朽木姉 過去 | ナノ

大人になりたいと思っているうちは大人ではない


(8/23)




「よォ、副官章似おうてるやないか」

「真子…」


当主になりたくない、なんて弱音を吐いてしまった以来なので、副隊長になった今、真子に会うのは罰が悪い。なんて返せば良いのかもよく分からなくて結局押し黙ってしまった私に対して、真子はニヤリと口元を歪めて私の頭を乱雑に撫でた。

「頑張ってるみたいやん、副隊長も、当主になるための銀嶺の爺さんからの扱きも」

「白哉を守りたいって思ったから覚悟決めたんだよ」

「悪い?」と付け足すと、「ええんやない」と返される。「相変わらず言葉遣い悪いのォ」とか何とか付け足されながら。

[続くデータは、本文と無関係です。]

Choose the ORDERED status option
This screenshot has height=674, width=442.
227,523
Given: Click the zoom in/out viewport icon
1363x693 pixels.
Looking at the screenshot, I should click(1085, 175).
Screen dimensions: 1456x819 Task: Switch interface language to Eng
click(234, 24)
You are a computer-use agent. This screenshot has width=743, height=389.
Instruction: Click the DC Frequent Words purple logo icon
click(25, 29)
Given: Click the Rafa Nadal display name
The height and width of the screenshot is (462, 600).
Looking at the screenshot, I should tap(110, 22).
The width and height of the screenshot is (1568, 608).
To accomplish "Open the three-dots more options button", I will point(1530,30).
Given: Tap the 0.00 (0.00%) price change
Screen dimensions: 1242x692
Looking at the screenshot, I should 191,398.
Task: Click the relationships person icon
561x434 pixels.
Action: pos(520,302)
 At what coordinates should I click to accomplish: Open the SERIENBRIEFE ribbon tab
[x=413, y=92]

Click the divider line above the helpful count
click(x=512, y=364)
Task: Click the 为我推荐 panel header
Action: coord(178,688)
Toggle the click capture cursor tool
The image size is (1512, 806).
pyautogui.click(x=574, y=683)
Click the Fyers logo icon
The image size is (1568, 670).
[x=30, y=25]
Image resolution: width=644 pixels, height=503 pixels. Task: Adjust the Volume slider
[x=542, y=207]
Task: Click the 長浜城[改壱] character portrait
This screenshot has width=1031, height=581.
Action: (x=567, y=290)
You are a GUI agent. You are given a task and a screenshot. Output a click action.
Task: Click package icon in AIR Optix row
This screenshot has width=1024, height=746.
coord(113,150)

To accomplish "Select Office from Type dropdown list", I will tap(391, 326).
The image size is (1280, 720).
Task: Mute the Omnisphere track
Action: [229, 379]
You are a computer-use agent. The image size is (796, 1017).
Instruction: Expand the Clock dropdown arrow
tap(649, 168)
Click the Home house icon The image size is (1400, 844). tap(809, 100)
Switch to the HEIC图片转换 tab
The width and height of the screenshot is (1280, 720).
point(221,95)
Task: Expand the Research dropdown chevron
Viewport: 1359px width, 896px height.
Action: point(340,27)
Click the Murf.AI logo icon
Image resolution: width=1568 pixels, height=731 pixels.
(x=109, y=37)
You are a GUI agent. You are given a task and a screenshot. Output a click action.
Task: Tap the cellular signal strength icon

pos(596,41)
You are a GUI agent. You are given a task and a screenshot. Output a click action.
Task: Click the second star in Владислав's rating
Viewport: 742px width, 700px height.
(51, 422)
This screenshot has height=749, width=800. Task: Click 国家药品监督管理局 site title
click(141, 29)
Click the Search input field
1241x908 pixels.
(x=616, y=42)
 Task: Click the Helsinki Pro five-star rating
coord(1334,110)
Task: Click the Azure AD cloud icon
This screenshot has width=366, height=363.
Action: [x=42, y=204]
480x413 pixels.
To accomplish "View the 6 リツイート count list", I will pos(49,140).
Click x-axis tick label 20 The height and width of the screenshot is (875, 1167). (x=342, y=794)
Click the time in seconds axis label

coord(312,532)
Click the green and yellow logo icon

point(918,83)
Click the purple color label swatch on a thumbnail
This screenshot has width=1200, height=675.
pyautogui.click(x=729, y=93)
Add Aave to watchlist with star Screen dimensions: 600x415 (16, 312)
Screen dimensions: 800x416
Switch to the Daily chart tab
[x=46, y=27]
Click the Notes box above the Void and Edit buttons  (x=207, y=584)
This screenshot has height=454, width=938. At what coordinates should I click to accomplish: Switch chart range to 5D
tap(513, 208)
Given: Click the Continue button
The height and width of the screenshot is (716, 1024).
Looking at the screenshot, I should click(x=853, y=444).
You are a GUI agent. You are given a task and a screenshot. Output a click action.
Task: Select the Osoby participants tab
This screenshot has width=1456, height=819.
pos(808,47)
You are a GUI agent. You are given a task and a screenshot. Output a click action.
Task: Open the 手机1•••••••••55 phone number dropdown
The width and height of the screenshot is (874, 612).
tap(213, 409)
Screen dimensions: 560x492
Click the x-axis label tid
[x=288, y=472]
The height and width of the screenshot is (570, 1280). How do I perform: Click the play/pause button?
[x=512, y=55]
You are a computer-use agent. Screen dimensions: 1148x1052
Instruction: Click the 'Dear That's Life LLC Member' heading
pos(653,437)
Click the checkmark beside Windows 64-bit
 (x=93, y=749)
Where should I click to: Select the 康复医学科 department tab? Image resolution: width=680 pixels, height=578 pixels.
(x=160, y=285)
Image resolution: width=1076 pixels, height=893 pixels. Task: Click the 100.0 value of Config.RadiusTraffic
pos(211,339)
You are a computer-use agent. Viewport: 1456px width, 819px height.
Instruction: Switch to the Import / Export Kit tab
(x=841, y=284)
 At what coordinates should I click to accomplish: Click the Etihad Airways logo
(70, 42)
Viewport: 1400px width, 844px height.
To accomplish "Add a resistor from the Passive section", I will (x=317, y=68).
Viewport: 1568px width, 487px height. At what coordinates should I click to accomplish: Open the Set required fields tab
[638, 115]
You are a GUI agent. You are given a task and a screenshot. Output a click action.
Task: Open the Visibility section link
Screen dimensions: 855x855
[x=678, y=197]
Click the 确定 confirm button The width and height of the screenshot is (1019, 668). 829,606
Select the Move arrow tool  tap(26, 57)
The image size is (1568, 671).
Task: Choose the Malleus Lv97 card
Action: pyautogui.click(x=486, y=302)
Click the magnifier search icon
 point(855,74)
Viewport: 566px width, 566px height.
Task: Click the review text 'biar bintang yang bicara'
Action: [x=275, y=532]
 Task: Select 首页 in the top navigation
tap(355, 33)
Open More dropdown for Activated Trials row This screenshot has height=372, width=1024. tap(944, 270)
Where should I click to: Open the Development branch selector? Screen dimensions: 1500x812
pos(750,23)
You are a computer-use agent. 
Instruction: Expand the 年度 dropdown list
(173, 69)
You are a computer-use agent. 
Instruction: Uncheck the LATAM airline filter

それでも。やっぱり真子は大人なんだと実感させられる。いつも私が弱音を吐くと叱って、突っ撥ねる癖に、いつの間にかスルリと普段通りの距離に居て、嫌な顔せず相談相手をしてくれる。私が夜一と仲がいいのは大貴族の繋がりで、私の悩みを理解してくれるからだけれど、真子にも悩みを相談できるのは彼自身の優しさからだろうと思う。



「そういえば…惣右介くんって真子の隊だよな?」

「……何や雪音、知り合いか」

思い出したようにそう尋ねると、真子の目の色が冷たいものに変わった。そんな瞳をする真子を見るのは初めてで、知らない人みたいだ、と思いながら「お爺様に惣右介くんのお話聞いたんだよ」と返す。婚約者の候補として彼の名前が挙がっている、とはとても言える空気ではなかった。


「…アイツを今度副隊長にしたろ思てる」

「へぇ、強いんだ、彼」

「……まぁな」

含みのある肯定に首を傾げたが、それを尋ねたところで教えてくれるような相手でないことは分かりきっている。真子の副隊長は先月殉職したばかりで、とても腕のたつ人だった。そんな副隊長の後任に彼を選ぶのだ。藍染惣右介という男は相当の切れ者なんだろう、と思いながら迫って来た霊圧を俊敏に察知して「やっば!!」と叫ぶ。



「海燕こっち来るわ!!じゃあね真子、真子も見つかんないように!」



と早口で捲し立てて瞬歩で六番隊隊舎に戻る。帰ったら書類仕事に精を出して私を探しに戻ってきた海燕に「サボり??」とか何とか言って煽ってやろう。海燕の怒り狂う顔が目に浮かんで、私は1人ほくそ笑んだ。